Medial Gastrocnemius Aponeurosis Tear and Hematoma
A 37-year-old male presents with a 6-month history of left calf pain that developed while running. He reported a popping sensation in his left lower leg at the start of his pain without any bruising observed. Exam was only notable for focal tenderness over the distal medial gastrocnemius muscle with intact range of motion and strength of the left ankle. Thompson test was negative
 
Quadriceps Hematoma and Myositis Ossificans
22-year-old male Division I basketball player presents to clinic for re-aspiration of large quadricep hematoma that was sustained during a basketball game about four weeks prior. Initial aspiration was completed two weeks prior. Athletic trainer stated right thigh swelling had recurred, and the patient was having limited knee flexion.
 
Acute Distal Triceps Tendon Rupture
78-year-old male presenting to clinic after a fall at home with posterior elbow pain, bruising, and palpable defect just proximal to the olecranon.
 
Radial Tunnel Syndrome
A 52-year-old female presented with insidious onset of left lateral elbow pain that radiated over the dorsal aspect of the forearm, which had been bothering her for a few months. Motor and sensory exams of the left upper extremity were normal. There was no pain with passive wrist flexion and resisted wrist extension.

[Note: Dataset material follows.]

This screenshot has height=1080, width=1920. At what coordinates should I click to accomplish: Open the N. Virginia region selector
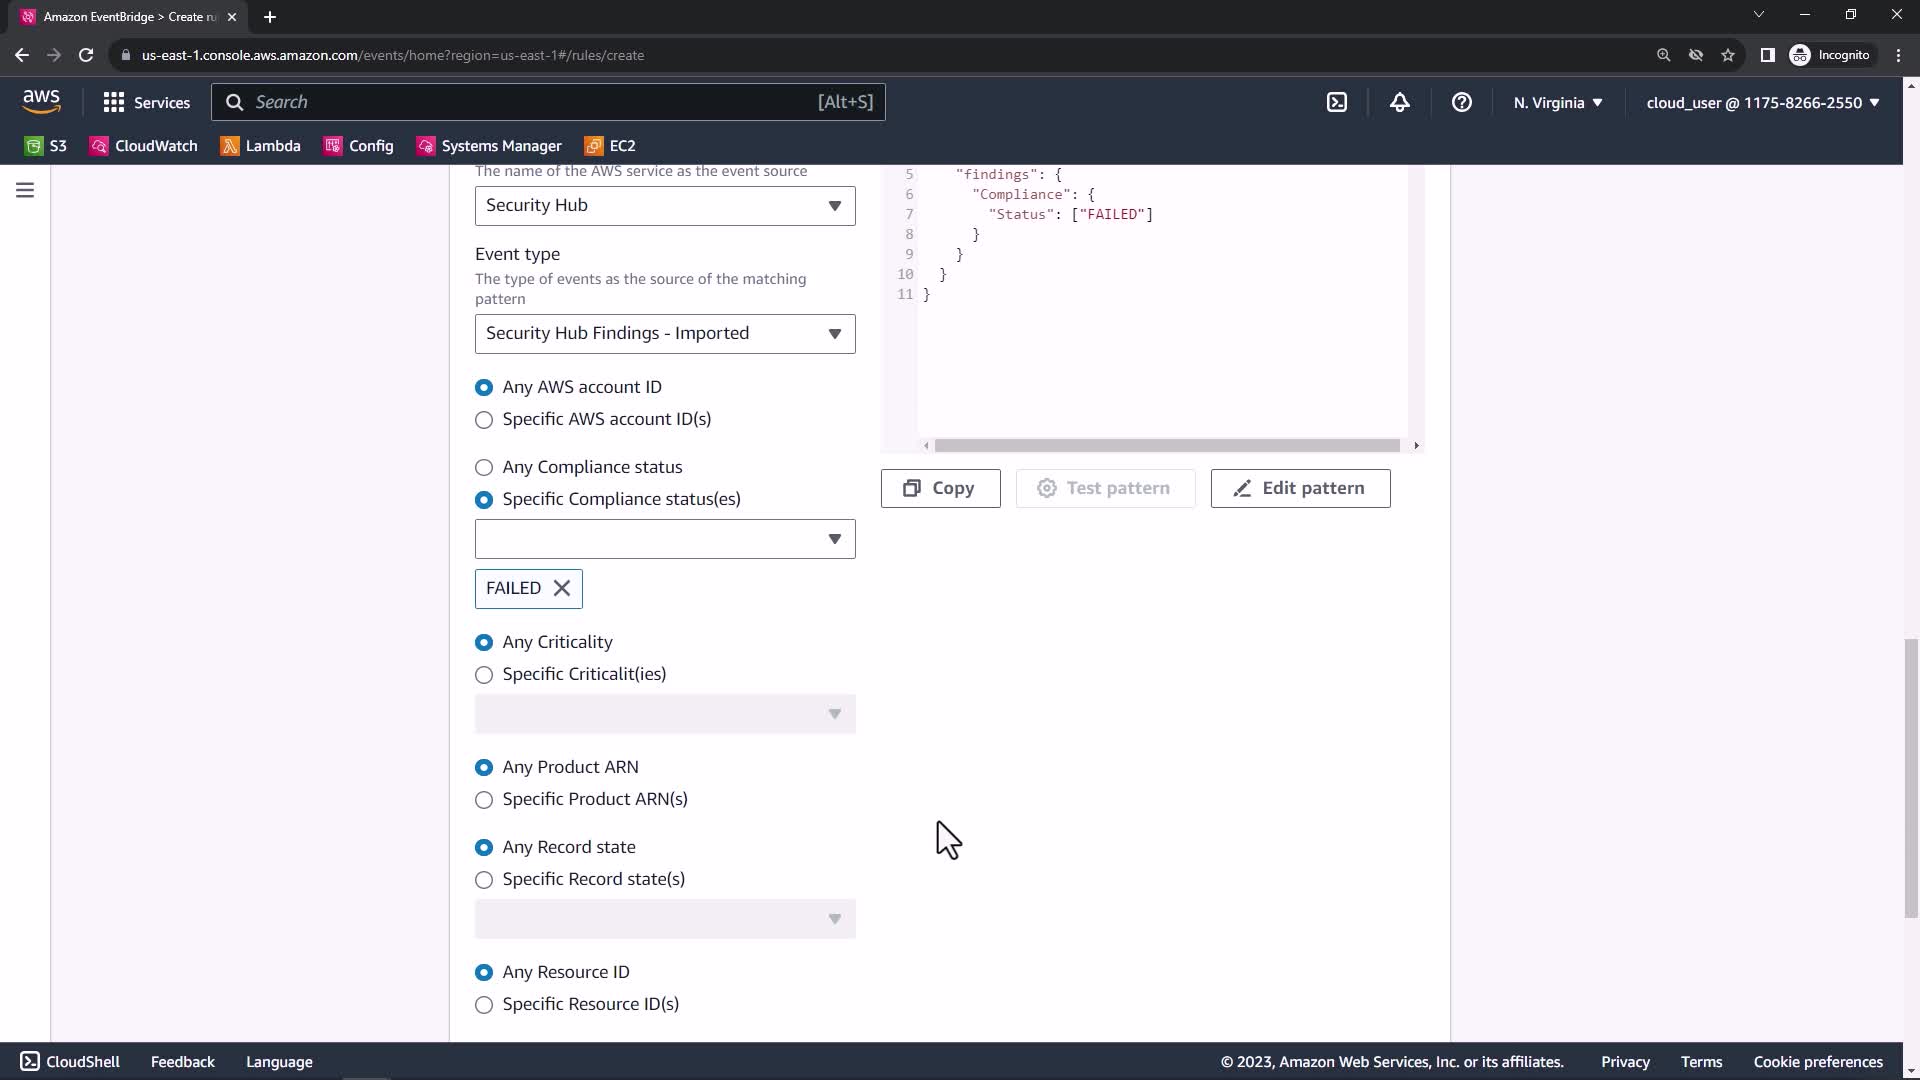pyautogui.click(x=1557, y=102)
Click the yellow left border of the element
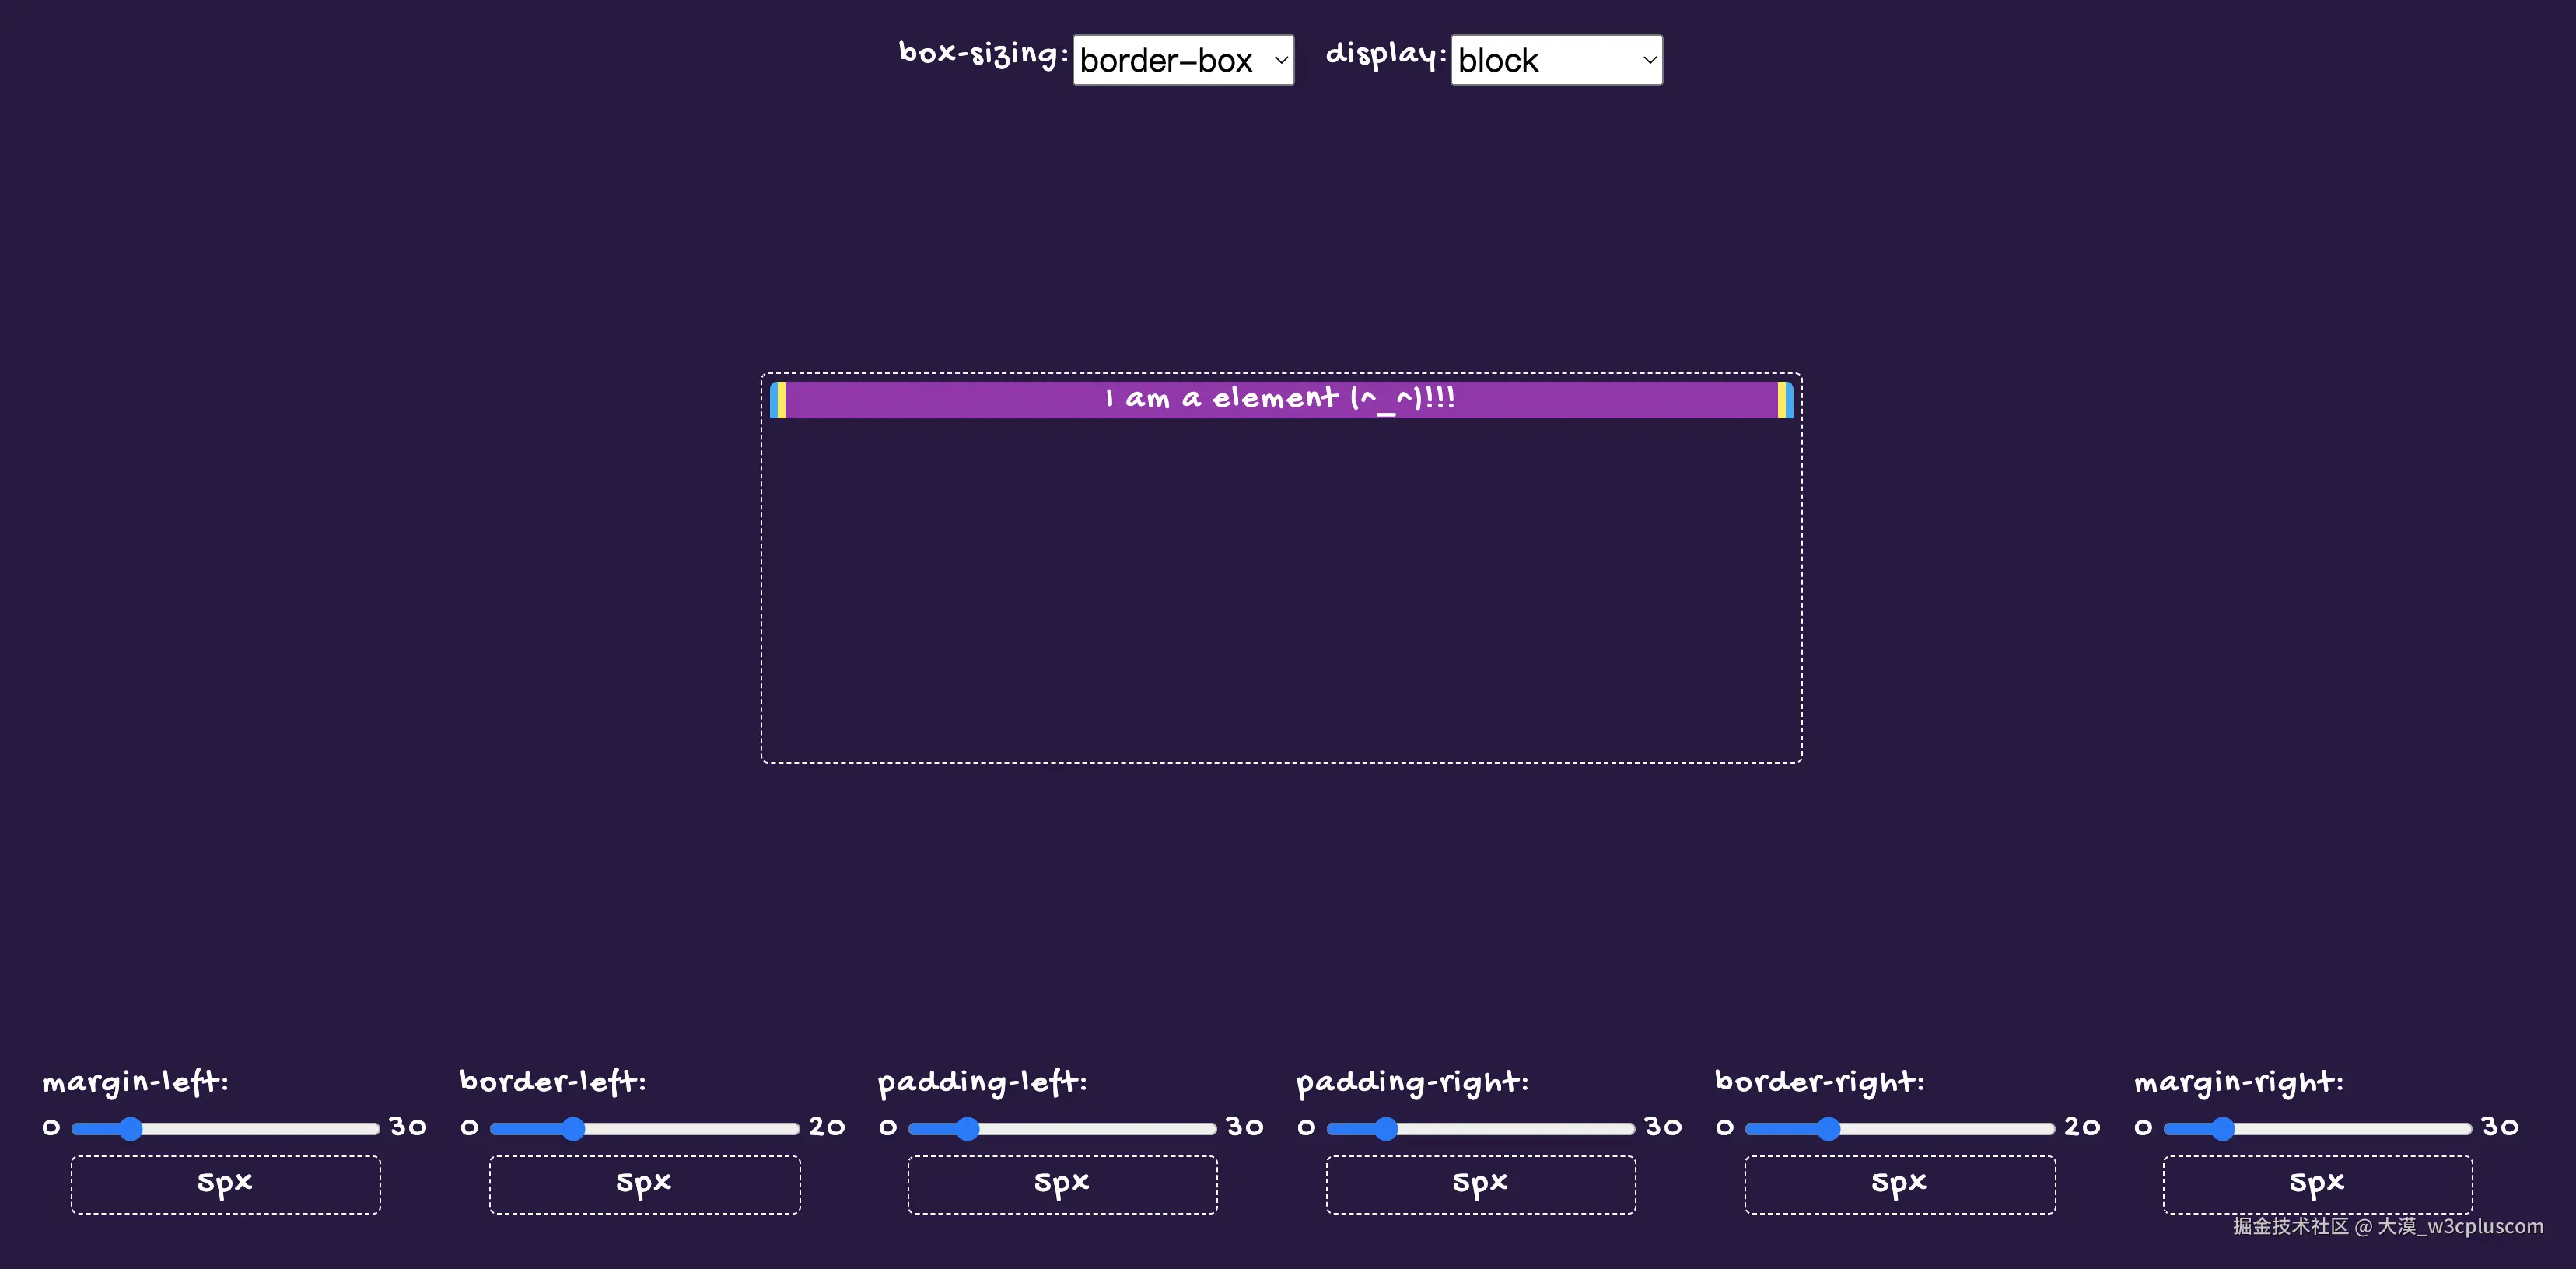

She had tenderness to palpation over the radial tunnel, but no tenderness over the lateral epicondyle. Tinel sign was positive at the radial tunnel.
 
Prepatellar Bursitis of the Knee
71 yo male presents with right anterior knee pain and swelling after a fall onto the right knee 2 months ago. Right knee pain is aggravated by kneeling. Exam shows a circular subcutaneous fluctuant fluid collection over the patella measuring 6 cm in diameter without redness, warmth to touch or drainage. There is mild tenderness to palpation of the fluid collection but no tenderness to palpation of the medial or lateral joint lines. Range of motion and strength of the right knee are normal.
 
Midportion Achilles Tendinopathy and Partial Tear
A 55-year-old male presented with a one-year history of insidious onset right posterior ankle pain. He is an avid runner, hiker, and rock climber but has been unable to engage in these activities in recent months due to worsening symptoms. On physical examination, the midportion of the right Achilles tendon is markedly thickened and tender to palpation. The patient is unable to perform a single-leg calf raise because of pain.
 
Insertional Achilles Tendinopathy and Haglund Syndrome
A 54-year-old female runner presented with a two-year history of insidious onset posterior ankle pain that began while running. Over the past two months, the pain has intensified significantly, ultimately preventing her from continuing to run. On physical examination, there is tenderness over the superior aspect of the posterior calcaneus at the Achilles tendon insertion. She is able to perform single-leg calf raises and single-leg hops, both of which reproduce her symptoms.